A CrashPad is a temporary shared housing or accommodation for flight attendants and pilots. Usually ranging from $200 - $350 depending on amenities and distance from the airport.

(also see Why List a CrashPad)

 

Let me explain....

 

Airlines CrashPad

Let's say for example a pilot or flight attendant, (let's name them Jimmy)  is based in New York (JFK) but lives in San Francisco (SFO).

 

BEFORE TRIPS

 

Jimmy has a trip starting at 8am Tuesday morning.

 

The airlines pay for Jimmy's accommodations when Jimmy is 'on the clock' but Jimmy is not on the clock until 8am Tuesday!  Oyi, what to do?!

 

Where does Jimmy stay Monday night while not 'on the clock'? Hotels are EXPENSIVE especially on air-crew pay. Hmph ~

 

So you guessed it, Jimmy has himself a CrashPad!

 

Since it's Jimmy's responsibility to be in JFK at 8am Tuesday, and since paying for a hotel out of his own pocket would be cost prohibitive, Jimmy needs a CrashPad, an affordable alternative accommodation close to his home base (domicile) airport.

 

This is usually a house or apartment around 5 miles from a major airport, that is a shared living space for airline personnel.

 

Some are coed, some are for female only, some are for pilots only, etc etc.

 

Some are jam packed with bunk beds with up to 10 people in 1 room or some are just 1 - 2 bed, bed rooms people rent out of their house, and everything in between.

 

There are generally rules (see House Rules) for staying at a CrashPad including how many days per month the aircrew can stay there.

 

ON RESERVE

 

Some aircrew, for example maybe be on reserve for several days or weeks at a time.

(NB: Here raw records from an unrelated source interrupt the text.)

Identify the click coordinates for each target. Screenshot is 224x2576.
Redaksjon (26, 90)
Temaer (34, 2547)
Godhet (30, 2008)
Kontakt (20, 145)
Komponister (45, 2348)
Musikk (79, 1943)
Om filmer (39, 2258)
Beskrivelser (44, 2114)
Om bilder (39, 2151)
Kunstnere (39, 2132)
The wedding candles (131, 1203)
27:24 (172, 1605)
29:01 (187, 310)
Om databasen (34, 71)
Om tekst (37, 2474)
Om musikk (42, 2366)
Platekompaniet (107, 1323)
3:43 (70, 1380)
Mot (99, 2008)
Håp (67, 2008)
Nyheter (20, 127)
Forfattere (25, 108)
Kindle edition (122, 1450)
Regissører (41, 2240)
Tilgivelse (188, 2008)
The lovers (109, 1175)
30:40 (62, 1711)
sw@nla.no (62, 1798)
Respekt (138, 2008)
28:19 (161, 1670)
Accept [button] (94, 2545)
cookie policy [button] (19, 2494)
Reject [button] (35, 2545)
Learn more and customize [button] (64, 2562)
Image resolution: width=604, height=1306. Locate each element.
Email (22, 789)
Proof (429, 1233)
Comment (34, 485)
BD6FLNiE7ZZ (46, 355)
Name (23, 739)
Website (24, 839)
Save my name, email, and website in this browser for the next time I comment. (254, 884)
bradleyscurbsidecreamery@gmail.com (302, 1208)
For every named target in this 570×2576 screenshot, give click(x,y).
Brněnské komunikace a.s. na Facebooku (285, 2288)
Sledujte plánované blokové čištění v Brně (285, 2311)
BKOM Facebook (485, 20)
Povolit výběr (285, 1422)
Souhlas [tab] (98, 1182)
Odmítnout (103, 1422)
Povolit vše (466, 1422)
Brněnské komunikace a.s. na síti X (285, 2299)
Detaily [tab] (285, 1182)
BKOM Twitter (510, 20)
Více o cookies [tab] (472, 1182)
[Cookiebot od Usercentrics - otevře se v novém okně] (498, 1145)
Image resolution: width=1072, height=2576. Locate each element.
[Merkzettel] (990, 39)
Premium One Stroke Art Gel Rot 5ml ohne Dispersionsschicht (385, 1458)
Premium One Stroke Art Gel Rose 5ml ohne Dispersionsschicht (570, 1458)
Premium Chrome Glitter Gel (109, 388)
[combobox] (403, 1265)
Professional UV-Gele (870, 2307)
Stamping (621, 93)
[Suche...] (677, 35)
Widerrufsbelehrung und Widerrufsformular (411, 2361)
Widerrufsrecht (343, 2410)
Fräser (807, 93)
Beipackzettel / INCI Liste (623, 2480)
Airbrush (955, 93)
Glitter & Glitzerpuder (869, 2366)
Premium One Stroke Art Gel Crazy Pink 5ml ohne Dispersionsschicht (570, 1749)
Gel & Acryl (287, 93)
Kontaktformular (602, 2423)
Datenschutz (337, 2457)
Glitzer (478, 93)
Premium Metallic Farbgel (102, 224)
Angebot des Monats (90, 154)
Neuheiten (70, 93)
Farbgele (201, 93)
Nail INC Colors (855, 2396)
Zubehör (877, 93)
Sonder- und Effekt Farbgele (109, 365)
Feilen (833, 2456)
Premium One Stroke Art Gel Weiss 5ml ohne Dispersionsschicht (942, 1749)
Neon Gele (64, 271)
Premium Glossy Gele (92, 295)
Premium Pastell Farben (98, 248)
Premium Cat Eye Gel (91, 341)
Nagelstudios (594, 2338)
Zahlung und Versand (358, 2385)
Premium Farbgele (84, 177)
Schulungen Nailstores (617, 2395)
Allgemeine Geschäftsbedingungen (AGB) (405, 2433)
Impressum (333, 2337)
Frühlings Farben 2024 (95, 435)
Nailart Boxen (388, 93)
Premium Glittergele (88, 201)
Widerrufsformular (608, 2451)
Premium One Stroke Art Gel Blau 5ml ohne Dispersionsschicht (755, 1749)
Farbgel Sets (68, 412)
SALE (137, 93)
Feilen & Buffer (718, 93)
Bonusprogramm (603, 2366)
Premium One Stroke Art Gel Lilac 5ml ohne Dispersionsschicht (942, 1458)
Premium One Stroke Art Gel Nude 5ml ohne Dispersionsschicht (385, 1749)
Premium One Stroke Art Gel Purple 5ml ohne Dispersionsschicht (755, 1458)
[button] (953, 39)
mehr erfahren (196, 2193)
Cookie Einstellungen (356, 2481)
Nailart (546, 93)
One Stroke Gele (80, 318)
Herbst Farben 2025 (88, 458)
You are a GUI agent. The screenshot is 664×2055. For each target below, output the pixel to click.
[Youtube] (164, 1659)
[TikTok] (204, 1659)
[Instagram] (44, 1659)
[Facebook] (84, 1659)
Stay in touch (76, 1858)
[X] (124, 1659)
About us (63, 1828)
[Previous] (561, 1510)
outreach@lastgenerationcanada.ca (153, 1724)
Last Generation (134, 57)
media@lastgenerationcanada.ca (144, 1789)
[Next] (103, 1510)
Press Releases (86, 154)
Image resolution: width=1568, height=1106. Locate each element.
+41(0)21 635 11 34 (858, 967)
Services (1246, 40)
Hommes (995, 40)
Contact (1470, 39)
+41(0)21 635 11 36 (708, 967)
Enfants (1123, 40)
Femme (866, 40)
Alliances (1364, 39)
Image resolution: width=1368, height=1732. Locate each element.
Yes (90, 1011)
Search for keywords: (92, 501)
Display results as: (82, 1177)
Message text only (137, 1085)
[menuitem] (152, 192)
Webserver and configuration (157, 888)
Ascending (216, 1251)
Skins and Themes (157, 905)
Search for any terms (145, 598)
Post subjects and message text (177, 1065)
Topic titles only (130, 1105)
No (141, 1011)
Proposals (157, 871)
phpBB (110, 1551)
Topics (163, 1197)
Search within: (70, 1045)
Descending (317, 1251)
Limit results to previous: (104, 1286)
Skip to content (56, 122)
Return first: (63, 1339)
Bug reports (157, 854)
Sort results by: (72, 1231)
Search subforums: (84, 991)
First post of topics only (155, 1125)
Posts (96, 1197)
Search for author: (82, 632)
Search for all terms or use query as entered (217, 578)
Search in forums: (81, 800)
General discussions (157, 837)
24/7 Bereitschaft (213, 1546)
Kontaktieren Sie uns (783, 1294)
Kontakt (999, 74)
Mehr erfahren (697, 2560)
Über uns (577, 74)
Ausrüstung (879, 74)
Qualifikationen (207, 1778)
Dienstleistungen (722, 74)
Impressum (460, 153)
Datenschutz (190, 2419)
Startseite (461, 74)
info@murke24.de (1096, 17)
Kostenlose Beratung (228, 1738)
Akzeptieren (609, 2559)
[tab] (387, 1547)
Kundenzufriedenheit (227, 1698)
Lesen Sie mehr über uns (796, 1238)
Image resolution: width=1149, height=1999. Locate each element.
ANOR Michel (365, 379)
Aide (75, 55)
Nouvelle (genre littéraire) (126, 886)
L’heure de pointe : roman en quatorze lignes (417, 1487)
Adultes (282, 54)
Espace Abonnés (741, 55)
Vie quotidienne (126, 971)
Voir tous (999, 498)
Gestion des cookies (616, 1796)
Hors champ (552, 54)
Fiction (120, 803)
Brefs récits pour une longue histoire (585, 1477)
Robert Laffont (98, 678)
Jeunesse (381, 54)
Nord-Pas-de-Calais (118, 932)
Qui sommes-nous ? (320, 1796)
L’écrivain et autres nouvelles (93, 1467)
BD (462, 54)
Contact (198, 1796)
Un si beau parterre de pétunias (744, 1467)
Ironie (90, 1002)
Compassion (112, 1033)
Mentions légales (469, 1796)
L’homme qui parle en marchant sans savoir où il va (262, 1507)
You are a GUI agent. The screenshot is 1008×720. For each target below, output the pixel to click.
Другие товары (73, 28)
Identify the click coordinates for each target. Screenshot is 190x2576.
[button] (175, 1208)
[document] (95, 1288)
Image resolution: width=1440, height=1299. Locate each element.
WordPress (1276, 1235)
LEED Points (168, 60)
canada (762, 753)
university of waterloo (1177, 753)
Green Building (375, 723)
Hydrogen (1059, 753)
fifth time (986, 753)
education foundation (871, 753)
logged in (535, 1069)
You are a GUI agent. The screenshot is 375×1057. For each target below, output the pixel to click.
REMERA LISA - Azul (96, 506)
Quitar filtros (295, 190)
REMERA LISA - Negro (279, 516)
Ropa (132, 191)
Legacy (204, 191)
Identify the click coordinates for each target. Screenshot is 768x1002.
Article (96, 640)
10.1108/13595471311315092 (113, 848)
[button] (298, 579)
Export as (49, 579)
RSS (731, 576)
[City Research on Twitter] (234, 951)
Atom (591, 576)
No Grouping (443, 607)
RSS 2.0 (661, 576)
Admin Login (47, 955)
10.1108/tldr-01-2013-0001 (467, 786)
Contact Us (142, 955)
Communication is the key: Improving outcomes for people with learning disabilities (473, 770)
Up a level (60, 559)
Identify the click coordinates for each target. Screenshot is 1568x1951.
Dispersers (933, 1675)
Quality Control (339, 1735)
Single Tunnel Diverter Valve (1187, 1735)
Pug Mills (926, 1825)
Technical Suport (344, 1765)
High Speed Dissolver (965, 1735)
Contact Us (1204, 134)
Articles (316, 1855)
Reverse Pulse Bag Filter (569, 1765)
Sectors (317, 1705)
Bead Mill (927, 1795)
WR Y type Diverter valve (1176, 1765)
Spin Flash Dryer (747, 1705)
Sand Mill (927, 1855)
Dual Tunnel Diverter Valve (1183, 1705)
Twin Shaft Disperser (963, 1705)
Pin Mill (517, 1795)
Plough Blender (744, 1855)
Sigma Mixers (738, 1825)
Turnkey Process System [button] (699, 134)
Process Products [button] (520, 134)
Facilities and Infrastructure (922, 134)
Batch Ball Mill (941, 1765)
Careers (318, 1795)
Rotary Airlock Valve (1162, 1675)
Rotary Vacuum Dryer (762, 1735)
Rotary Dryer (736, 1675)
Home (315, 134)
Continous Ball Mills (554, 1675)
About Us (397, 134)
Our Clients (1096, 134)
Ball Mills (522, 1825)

These on-reserve aircrew will have what's often called a "call out" time. Meaning, the aircrew has to be at their domicile airport within 2 - 3 hours of their "call out" for a trip from scheduling. Again, you can't be paying for a hotel near an airport while on reserve (reserve is not 'on the clock'), it's reserve to be on the clock, Oh Joy!

 

AFTER TRIPS

 

We mentioned why Jimmy might need a CrashPad before a trip or on Reserve, but here's what might happen after  trip. Let's say Jimmy finishes a trip and lands back at JFK at 9:30pm and there are no more flights back to SFO that night. Well Jimmy again needs an affordable alternative accommodation to sleep at before trying to commute back home the next day, again the answer is a CrashPad.

 

So as you can see whether it's before a trip, after a trip or sometimes to sit on reserve, aircrew user CrashPads as a temporary accommodation to facilitate their flight schedules.